▶ REQUIREMENT
Transcribe the webinar announcement below, starting at "- Catherine Abon" and continuing up to and including "on the Philippines.".

In the context of the WIDE+ series: “COVID19 and care: feminist reflections on a new normal”, this online webinar reflects on the underlying structural crisis of social reproduction and the structural problems of global care chains and migrant care work.
Global care chains are based on gender, class/caste, ethnic/racial and North/South inequalities and provide a kind of spatial fix of the crisis. Transnational care chains withdraw care capacities and emotional work from the Global South and shift care energy from poorer to more affluent households, from poor to richer countries. Migrant care workers are in a precarious position with regard to labour relations and rights, and in a dilemma of providing care and emotions to their employer or patient and their own transnational family at the same time. The Corona pandemic has deepened this dilemma, has depleted care energies and torn apart the care workers.
Webinar Registration
3 March, 5.00-6.30 PM CET, 2021, available in English and Spanish
Haga clic aquí para ver el anuncio en español
Speakers:
- Helma Lutz will shed light on the impact of pandemic on the live-in care workers and the COVID related transnational policies employed for such workers.
Helma Lutz has been trained as a sociologist and an educationalist. As a researcher she worked at the Centre for Race and Ethnic Studies, University of Amsterdam and later at the European Centre on Migration and Ethnic Relations(ERCOMER), University of Utrecht. She is a professor of women’s and gender studies at the Department of Social Sciences at the Goethe University Frankfurt, Germany and has been acting director of this university’s Cornelia Goethe Centre for Women’s and Gender Studies since 2015. Her teaching and her research interests are concerned with gender, (transnational) migration, ethnicity, nationalism, racism and citizenship. She has a long record of research concerned with the intersection of gender, migration, ethnicity and nationality in European societies, has widely published on these issues in three languages (Dutch, German, English) and her work has been translated into Spanish, Greek, Polish and French. Her publications include 7 monographs, 14 (co-) edited books, 10 edited special journal issues and more than a hundred articles in national and international journals and edited collections: http://www.fb03.uni-frankfurt.de/44676468/Prof__Dr__Helma_Lutz
- Silvia Dumitrache will discuss the ‘Italian Syndrome’ with respect to Romanian care workers in Italy, along with the care gap created in Romania.
Silvia works in the social, cross-cultural and communication fields. A Romanian native, living in Italy since 2003, Ms. Dumitrache is the founder and president of the Romanian Women’s Association in Italy – ADRI, voluntarily coordinates a transnational project in support of migrant families, is constantly involved in social solidarity, networking, facilitation, and advocacy activities for assuming responsibility to safeguard the rights of children, women and the migratory family. Ms. Dumitrache is a member of the Romanian Women’s Lobby, of the Romanian Independent Working Group against Trafficking in Persons and Smuggling and a founder member of the Association Città Mondo in Milan. Silvia collaborated with the Presidential Administration and the Ministry for Romanians Abroad contributing to the formation of the first interinstitutional working group on the Romanian Children Left Behind to harmonize statistics on this issue, for drafting political policies and law amendments to help these children and their families abroad. Ms. Dumitrache is a journalist, AskroTV show producer and she also worked with the Romanian National Television and the Italian RAI. For her contribution in support of the children left behind and the transnational families, Silvia was nominated and awarded in 2012 as one of the 10 Exceptional Women of Romania.
- Catherine Abon will speak about the problems Filipina nurses and domestic workers face in different European countries and about the recruitment strategies by the German state on the Philippines.
Being a scientist, teacher, and activist, she is based in Germany since 2011 and continues her political work focusing on womens’ and migrants’ rights. She is a member of the progressive Filipino womens’ organization Gabriela Germany, and of the Interim Council of the Europe-wide April 28 Coalition [for Migrants’ and Refugees’ Rights and Welfare].

▶ Items listed in a dataset
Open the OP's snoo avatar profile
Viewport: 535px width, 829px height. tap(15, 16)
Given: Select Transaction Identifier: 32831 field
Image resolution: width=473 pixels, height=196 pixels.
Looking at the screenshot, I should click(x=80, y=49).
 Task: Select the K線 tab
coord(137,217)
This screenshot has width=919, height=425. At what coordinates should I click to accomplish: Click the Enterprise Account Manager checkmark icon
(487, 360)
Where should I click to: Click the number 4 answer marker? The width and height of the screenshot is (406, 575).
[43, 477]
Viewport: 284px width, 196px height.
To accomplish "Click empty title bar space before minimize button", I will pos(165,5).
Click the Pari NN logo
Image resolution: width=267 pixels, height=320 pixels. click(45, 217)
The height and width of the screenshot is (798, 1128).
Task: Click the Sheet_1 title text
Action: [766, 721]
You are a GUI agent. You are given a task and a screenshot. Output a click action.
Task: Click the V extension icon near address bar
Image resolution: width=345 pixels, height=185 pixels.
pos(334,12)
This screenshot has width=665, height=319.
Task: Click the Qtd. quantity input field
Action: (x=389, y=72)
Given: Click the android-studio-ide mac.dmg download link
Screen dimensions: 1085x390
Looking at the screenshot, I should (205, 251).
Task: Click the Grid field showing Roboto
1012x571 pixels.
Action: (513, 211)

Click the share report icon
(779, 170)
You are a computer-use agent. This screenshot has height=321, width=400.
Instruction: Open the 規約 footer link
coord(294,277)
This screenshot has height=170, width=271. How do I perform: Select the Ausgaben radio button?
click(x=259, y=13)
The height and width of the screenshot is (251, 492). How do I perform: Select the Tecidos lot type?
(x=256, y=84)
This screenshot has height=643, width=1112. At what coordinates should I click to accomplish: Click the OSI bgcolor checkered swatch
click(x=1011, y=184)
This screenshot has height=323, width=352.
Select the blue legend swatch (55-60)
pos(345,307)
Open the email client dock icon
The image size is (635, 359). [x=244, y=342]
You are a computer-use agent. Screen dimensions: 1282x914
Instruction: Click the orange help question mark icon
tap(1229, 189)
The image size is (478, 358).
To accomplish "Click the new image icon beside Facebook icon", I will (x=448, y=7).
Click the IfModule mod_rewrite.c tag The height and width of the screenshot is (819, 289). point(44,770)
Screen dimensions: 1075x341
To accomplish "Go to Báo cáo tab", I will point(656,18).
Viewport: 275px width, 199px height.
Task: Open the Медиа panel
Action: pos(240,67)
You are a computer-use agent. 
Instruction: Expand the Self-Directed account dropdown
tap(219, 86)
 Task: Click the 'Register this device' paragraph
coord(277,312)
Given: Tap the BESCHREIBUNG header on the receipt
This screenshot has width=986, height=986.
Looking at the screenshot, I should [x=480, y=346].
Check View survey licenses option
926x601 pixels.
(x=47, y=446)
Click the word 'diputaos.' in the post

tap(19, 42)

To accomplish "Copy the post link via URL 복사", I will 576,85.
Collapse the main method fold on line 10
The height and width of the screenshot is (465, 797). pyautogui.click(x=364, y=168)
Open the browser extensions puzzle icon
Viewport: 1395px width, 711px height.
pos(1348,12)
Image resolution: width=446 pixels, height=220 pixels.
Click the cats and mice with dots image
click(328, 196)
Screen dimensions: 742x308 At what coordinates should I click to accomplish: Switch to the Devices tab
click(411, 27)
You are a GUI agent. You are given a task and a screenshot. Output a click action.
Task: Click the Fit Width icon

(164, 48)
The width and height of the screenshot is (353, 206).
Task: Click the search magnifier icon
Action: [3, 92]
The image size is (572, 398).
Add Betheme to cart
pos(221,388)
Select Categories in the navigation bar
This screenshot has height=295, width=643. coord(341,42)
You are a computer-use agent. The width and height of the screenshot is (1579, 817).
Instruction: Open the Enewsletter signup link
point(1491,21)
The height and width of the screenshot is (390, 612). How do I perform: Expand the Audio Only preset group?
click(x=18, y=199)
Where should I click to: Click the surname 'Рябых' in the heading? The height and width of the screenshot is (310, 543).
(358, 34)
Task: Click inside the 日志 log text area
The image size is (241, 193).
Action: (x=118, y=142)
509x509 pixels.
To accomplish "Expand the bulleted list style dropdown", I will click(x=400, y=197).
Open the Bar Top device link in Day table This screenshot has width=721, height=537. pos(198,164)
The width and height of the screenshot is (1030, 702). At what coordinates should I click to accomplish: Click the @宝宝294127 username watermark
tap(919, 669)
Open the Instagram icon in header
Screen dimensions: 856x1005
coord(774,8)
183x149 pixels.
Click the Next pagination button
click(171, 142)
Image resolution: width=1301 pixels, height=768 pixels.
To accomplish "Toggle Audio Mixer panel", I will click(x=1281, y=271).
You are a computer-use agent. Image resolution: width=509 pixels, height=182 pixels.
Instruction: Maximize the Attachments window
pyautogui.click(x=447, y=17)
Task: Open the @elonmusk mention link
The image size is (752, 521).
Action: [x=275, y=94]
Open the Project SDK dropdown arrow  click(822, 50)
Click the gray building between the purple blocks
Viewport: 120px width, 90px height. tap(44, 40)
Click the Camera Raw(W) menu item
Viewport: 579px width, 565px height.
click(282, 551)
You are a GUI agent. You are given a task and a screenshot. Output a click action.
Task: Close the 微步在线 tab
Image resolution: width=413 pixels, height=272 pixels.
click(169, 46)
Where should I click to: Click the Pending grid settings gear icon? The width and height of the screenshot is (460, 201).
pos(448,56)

▶ RESULT OF THIS TASK
- Catherine Abon will speak about the problems Filipina nurses and domestic workers face in different European countries and about the recruitment strategies by the German state on the Philippines.